ディア・ハンター
No.416 / 2019年4月1日配信
米国と北朝鮮の首脳が2月末にハノイで会談しましたが、平和への道筋は簡単にはつかないようです。ハノイといえば、私の受験勉強時代は北ベトナムの首都でしたが、その頃は毎日のようにベトナム戦争のニュースが紙面を賑わしていました。戦争終結後も報道カメラマンの沢田教一さんの行動を綴った「ライカでグッドバイ」などから刺激を受けたものです。
「ディア・ハンター」観たことはありますか?顔を上げると、よく顔を見せる地方銀行の営業マンが机のそばに立っていました。当時はヤクルトのおばさんはもちろん、生保レディ達の勤務時間中の職場出入も問題視されなかった、おおらかな時代でした。その銀行員は自社の定期預金の有利さを説く前に、「絶対観た方がいいですよ」とまずは映画を強く推したのです。
早速、週末の独身アパートの部屋で、借りてきたVHSビデオテープを回しました。ベトナム戦争の狂気の中、仲間との友情を描いた映画でした。捕虜になったロバート・デニーロたちがロシアンルーレットをやらされるシーンではとんでもない恐怖感に襲われました。ストーリーの展開は最後まで重く、その夜なかなか寝付けなかったことを思い出します。

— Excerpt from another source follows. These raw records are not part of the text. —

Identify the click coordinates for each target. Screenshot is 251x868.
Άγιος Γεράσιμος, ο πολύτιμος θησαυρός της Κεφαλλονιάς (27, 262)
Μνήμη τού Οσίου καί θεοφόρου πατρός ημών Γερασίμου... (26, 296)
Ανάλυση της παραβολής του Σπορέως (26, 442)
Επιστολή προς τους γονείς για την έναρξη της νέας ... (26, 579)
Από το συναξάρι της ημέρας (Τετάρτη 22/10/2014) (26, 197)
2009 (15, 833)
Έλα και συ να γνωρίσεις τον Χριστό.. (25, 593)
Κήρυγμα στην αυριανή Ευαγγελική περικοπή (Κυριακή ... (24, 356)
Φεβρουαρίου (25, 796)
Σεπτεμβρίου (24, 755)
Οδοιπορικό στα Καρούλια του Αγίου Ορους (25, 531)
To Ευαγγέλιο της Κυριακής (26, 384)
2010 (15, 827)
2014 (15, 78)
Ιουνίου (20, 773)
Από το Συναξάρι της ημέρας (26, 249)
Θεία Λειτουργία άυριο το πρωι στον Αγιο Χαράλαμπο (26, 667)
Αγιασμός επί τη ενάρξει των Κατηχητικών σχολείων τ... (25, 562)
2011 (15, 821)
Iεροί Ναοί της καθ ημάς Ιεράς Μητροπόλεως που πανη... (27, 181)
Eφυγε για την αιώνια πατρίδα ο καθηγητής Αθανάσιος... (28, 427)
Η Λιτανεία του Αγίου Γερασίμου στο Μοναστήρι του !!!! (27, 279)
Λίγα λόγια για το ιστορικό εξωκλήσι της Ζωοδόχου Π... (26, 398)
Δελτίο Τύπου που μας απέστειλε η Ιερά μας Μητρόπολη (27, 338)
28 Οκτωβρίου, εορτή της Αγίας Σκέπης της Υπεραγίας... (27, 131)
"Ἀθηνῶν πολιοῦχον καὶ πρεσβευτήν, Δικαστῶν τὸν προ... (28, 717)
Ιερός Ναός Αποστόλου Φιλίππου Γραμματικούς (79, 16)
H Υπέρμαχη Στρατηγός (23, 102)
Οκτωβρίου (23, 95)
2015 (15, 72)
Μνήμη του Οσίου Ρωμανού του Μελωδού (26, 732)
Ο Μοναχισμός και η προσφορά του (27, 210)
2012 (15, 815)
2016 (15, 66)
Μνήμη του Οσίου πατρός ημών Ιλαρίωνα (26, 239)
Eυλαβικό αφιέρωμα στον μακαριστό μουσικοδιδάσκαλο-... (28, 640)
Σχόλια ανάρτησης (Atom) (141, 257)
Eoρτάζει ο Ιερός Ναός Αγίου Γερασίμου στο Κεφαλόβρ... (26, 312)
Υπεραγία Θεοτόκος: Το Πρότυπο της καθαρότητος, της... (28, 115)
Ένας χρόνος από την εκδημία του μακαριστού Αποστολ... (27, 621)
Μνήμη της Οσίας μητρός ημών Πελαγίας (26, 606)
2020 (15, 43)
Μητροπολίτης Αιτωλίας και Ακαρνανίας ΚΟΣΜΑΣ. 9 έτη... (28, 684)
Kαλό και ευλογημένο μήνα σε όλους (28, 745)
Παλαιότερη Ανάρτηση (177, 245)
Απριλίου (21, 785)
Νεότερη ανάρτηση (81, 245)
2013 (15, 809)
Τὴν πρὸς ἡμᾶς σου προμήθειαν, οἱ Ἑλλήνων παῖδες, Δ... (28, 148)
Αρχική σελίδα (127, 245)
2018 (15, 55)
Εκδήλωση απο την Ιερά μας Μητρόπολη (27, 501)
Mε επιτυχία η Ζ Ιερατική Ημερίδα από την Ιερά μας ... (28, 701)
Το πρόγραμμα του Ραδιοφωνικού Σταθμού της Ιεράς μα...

それは昭和の時代のことでした。大きなイデオロギーが衝突する世界の中で私たちは生きてきました。立ち位置は違っていても、みんな自国のために懸命に(あるいは愚かに)戦っていたのですが、そんな争いは決して人々を幸せにしないことを映画は語っていました。今夜は伝承かめ壷造り・本格芋焼酎「幸蔵」のカップを傾けて、久しぶりに「幸せとは?」を考えてみます。